Segment Start: ENTRIES PROVIDED

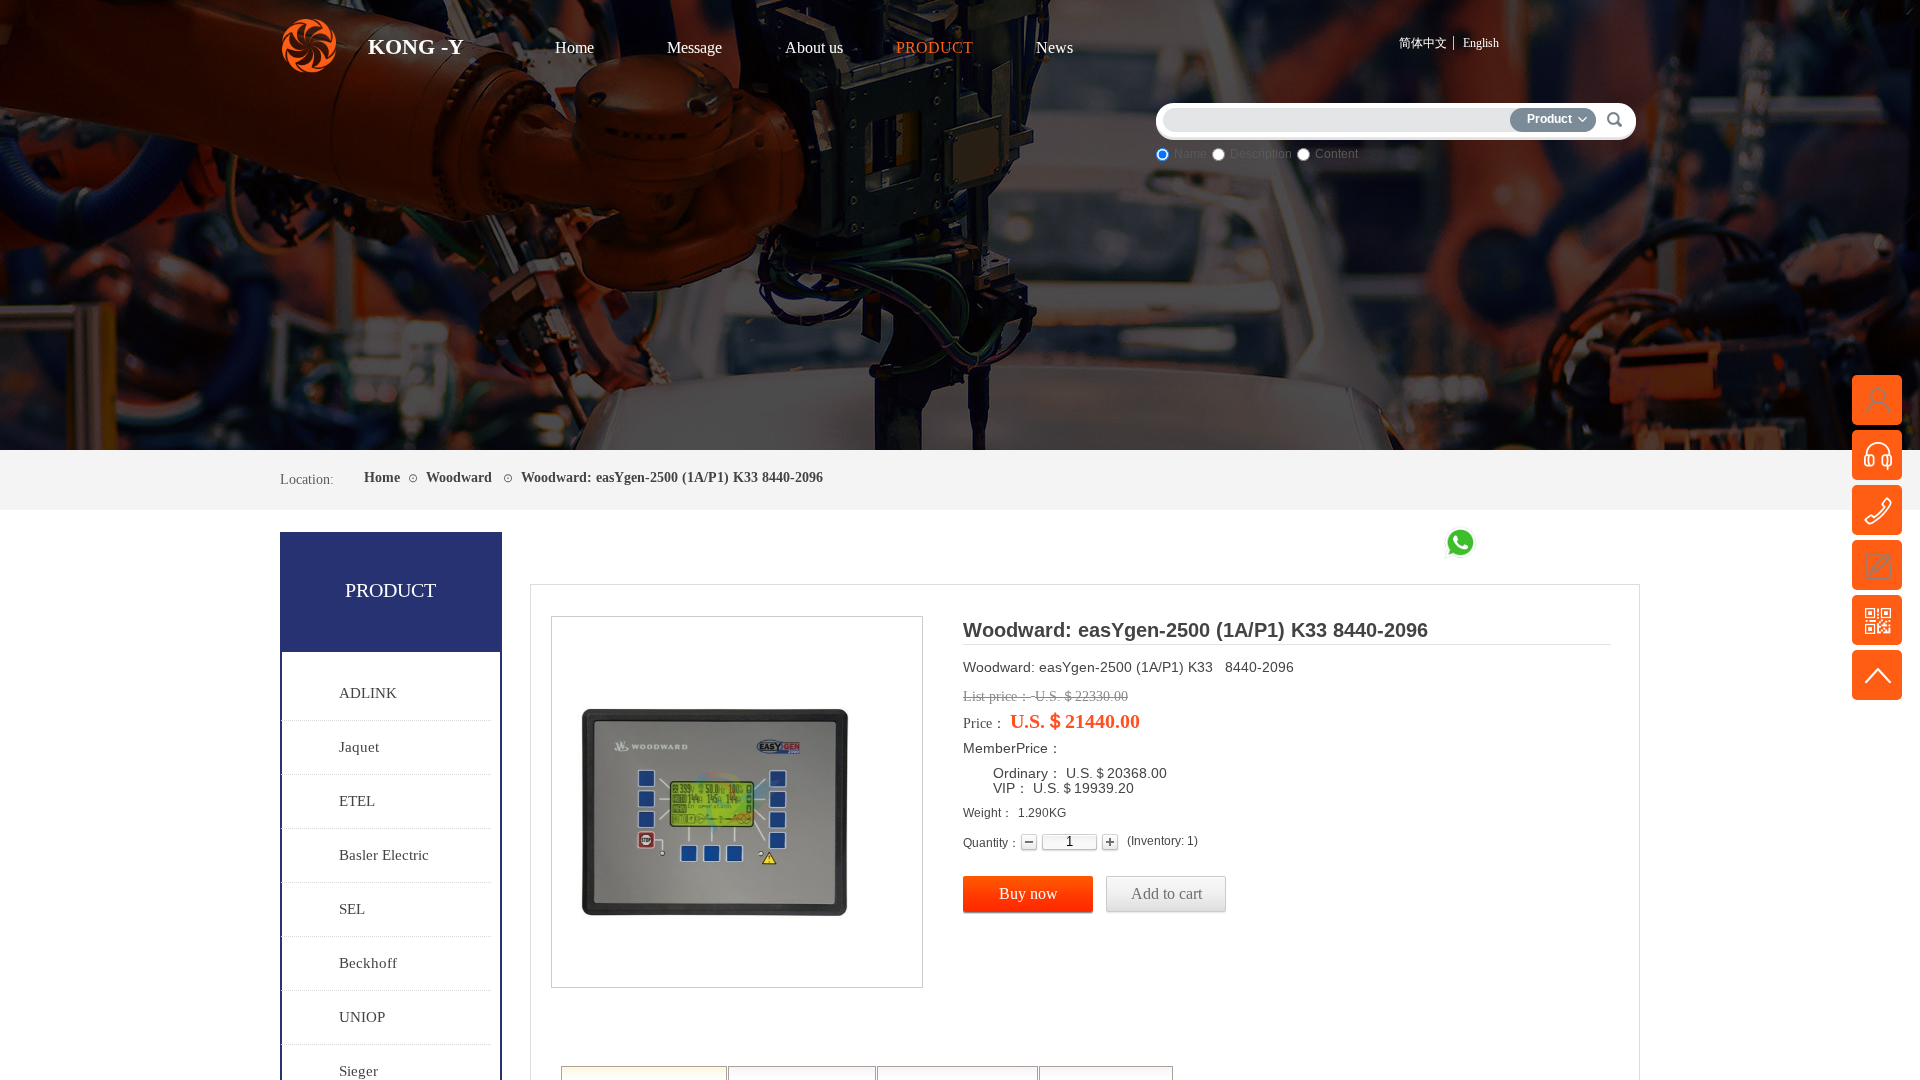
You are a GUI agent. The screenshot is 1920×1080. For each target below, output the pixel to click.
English (1481, 43)
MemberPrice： (1012, 748)
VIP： (1011, 788)
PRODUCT (934, 47)
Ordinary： (1027, 773)
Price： (984, 723)
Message (694, 47)
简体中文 (1423, 43)
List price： (997, 696)
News (1054, 47)
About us (814, 47)
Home (574, 47)
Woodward (459, 477)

Segment End: ENTRIES PROVIDED

▸ TASK INSTRUCTIONS
Look above for the line containing "VIP： (1011, 788)". Return it and each line after it exactly, through the last line, and nothing more.

▸ EXERCISE SOLUTION
VIP： (1011, 788)
PRODUCT (934, 47)
Ordinary： (1027, 773)
Price： (984, 723)
Message (694, 47)
简体中文 (1423, 43)
List price： (997, 696)
News (1054, 47)
About us (814, 47)
Home (574, 47)
Woodward (459, 477)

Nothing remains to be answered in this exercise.